*SELECTED EXCERPT*.
Arrests underline threat to western coast from terrorists using Indian Ocean islands as staging posts
In the wake of the Sultan Park bombing, 10 key suspects escaped to Pakistan
Growing numbers of Maldives nationals have been drawn to Pakistan-based Islamist groups
NEW DELHI: Nine Maldives-based jihadists have been held in Pakistan’s troubled Waziristan province — sparking renewed concern about the use of the Indian Ocean islands as staging-posts for attacks against India’s western coast.
Maldives Minister of Defence and National Security Ameen Faisal told Malé-based journalists that the nine men had been arrested in the troubled Waziristan region of north-western Pakistan, close to the Afghanistan border.
Large swathes of lawless Waziristan are controlled by Taliban insurgents, while Osama bin Laden’s Al Qaeda is also known to maintain a significant presence in the region.
Eight of the men were identified as Yoosuf Izadhy, 38, of Nicosia in the Malé atoll; Ahmed Ashraf, 31, of Vaikaradhoo; Abdullah Sameer, 38, of Lhaimagu; Ali Faiz, 31, of Vaikaradhoo; Moosa Yoosuf, 30, of Kalhaidhoo; Yoosuf Mohammed, 52, also of Kalhaidhoo; Mohammad Zuhree, 28, of Dhaandhoo; Ali Shafeeq, 25, of Kandholhudhoo and Arif Ahmed, whose personal details have not been released.
Pakistani authorities are reported to have held six of the men in raids on March 11, and six more men on March 12. No details were made available, though, on which jihadist group the men were involved with, and who had arranged for their recruitment in the Maldives.
Malé-based newspaper Minivan News reported that at least one of the men had earlier been held on suspicion of having participated in the September 2007 bombing of Malé’s Sultan Park, which left 12 tourists injured. However, Shafeeq was later cleared of all charges and released.
Concerns about the use of the Maldives by Islamist terror groups has been mounting since 2006, when evidence emerged that Dhaka-based Lashkar-e-Taiba commander Faisal Haroon had explored plans to use the islands as a logistical base.
In the wake of the Sultan Park bombing, 10 key suspects escaped to Pakistan, where they were thought to be sheltered by elements linked to the Lashkar. Maldives authorities are now preparing the trial of one of the fugitive suspects, who was arrested on his return to Malé in January. Three who failed to secure their escape were sentenced to 15 years in prison in 2007.
Growing numbers of Maldives nationals have been drawn to Pakistan-based Islamist groups in recent years. Many were recruited by the Lashkar-e-Taiba’s charitable front, the Idara Khidmat-e-Khalq, which carried out extensive relief operations in the southern atolls after the 2005 tsunami.

*YOUR GOAL*.
In the report on the Maldives-based jihadists arrested in Pakistan, how many tourists were injured in the September 2007 bombing of Malé's Sultan Park?

*SUPPLIED INFORMATION*.
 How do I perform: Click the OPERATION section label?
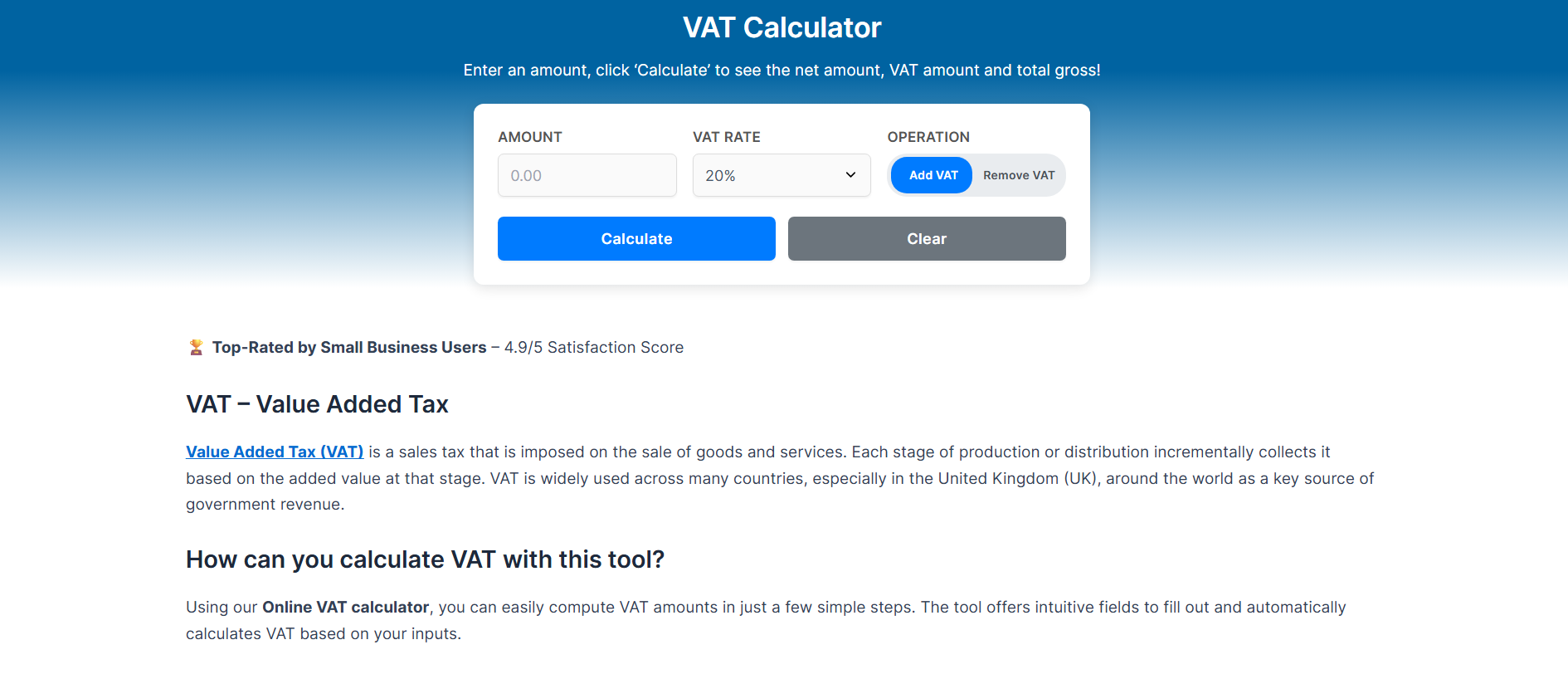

*REPLY TO THE TASK*.
12 tourists were injured.